When Hassan took a left hand turn from the back street we were moseying along, ferried us a short distance down a lane running parallel to a major highway, it was then that I know we both came to the conclusion it might not have been the smartest idea to agree to this horse and buggy ride. And, it was right after that –to our utter amazement–Hassan made a U-turn, forcing his slowly plodding and panting horse and two reluctant passengers into on-coming traffic on the three lane highway. That’s when all hell broke loose. That’s when we both knew without a doubt our impulsive decision to take this buggy ride was the fifth and BIGGEST mistake of the day!
Cars swerved out of the way to miss us.
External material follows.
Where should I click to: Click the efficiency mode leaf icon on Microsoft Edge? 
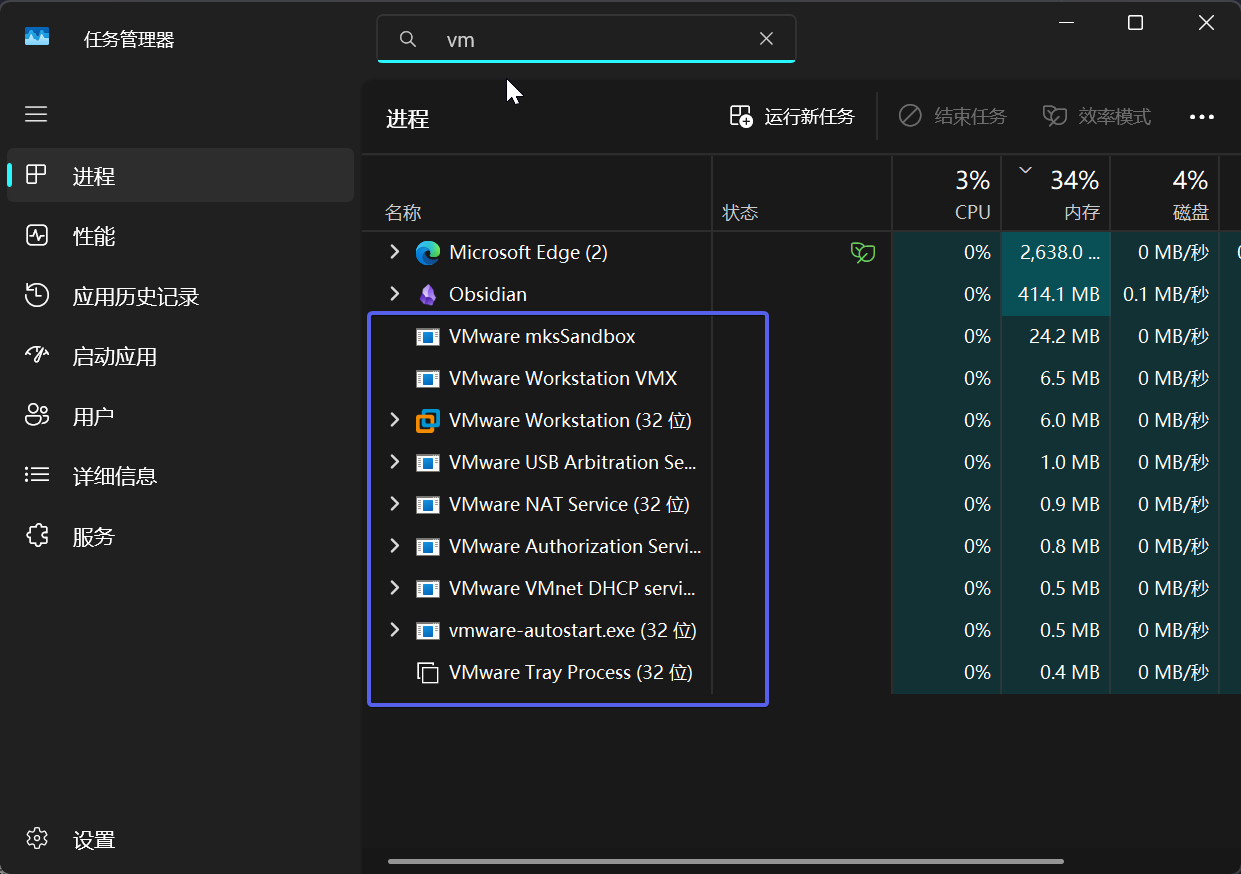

Drivers blared on their horns. A wide range of rude hand gestures waved out of car windows at us. Drivers and passengers screamed at us to get out of the middle of the road. Dumbfounded with fear we were both certain we were going to be hit by the cars streaming past us. But it was when a semi-truck barreled down the highway headed straight towards us horn blaring to get out of the way we knew we were going to die!
Hassan plodded along in the buggy unfazed, laughing loudly at our obvious distress. He casually mumbled under his breath, “No problem. We ok. No problem. Horse and Hassan know what to do.” I think that’s when Flora starting loudly praying. We both screamed and frantically clutched one another terrified, frozen in fear. All I recall from that moment was wishing I could be riding in the car with Essam. All I remember is wanting to be in a car whizzing along the highway swerving around cars stopped in the road in front of us. Oh…how I longed at that moment to be in a car on a busy highway riding with our crazy driver Essam!!
I don’t really remember much about our visit to the pyramids or the sphinx we made later that day. Pretty much everything after our close encounter with a semi-truck on the highway has faded into a hazy and distant memory. I’ve heard that horrifying experiences tend to work that way—your mind blocks things that are too terrifying to remember. It’s a way of easing the trauma and stress.
Anymore, I don’t mind riding in a car in Cairo. Now, whenever I get nervous I just remember my ride in the horse and buggy at the foot of the Pyramids. I bring back the moment when my life flashed before me. I pull up the image indelibly burned in my memory of the semi-truck barreling down upon us. When I recall that moment things don’t seem quite so horrifying or scary anymore. Ride in a car in Cairo during rush hour? No big deal. Phew…that’s nothing. After all, I rode to hell and back in a horse and buggy with Hassan and lived to tell about it! Drivers in Cairo–crazy, insane, nuts. But give me any one of them any time any day–I can cope with them all. But I beg of you–keep me away from Hassam and his buggy–he’s the one to watch out for.